No menu structure is confirmed in available data, so this cannot be answered directly. What is documented is the €€ price range and Michelin Plate recognition in both 2024 and 2025 — which together suggest accessible pricing relative to the cooking ambition. If a tasting format is available, the inspector-recommended Dream of Red Chambers dish (lychee-shaped balls filled with shrimp and melted cheese) should appear on it.
No bar or counter seating details are confirmed in the venue data. check the venue's official channels to check. Given the compact, designed interior described by Michelin inspectors, walk-in or bar seating is not something to assume is available.
This is not an Italian restaurant — it is a Chinese chef cooking Chinese cuisine, including dim sum, with French and Italian influences. That distinction matters in Florence, where expectations default to Tuscan. The interior is designed around warm brown tones evoking a teapot, and the cooking has earned a Michelin Plate two consecutive years. Come expecting something genuinely different from the surrounding restaurant scene.
At €€, yes — this is one of the stronger value cases among Michelin-recognised restaurants in Florence. Most of the city's starred and noted restaurants sit at €€€ or above, so two consecutive Michelin Plates at this price point is a practical argument in its favour. For a comparable spend, few alternatives in Florence offer this level of culinary distinctiveness.

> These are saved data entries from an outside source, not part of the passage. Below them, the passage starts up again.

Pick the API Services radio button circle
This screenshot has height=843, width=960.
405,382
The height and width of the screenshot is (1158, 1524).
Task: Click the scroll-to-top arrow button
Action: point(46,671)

It depends on what the occasion calls for. For a couple wanting something intimate and genuinely different from standard Florentine dining, the designed room and Michelin-noted cooking make a reasonable case. For a group expecting classic Tuscan celebration dining, look at Enoteca Pinchiorri or Borgo San Jacopo instead. Il Gusto di Xinge is the better call when the occasion is about discovery rather than tradition.
If you want Michelin-starred Italian cooking and have a larger budget, Enoteca Pinchiorri (three stars) is Florence's reference point. Gucci Osteria da Massimo Bottura and Santa Elisabetta offer one-star creative cooking at higher prices. For something closer to the €€ range but in a different format, Borgo San Jacopo is worth comparing. None of these serve Chinese or Asian contemporary cuisine — Il Gusto di Xinge has no direct competitor in the city for that combination.
Keep this venue in your Pearl passport, rate it after you visit, and track it alongside every other place you collect.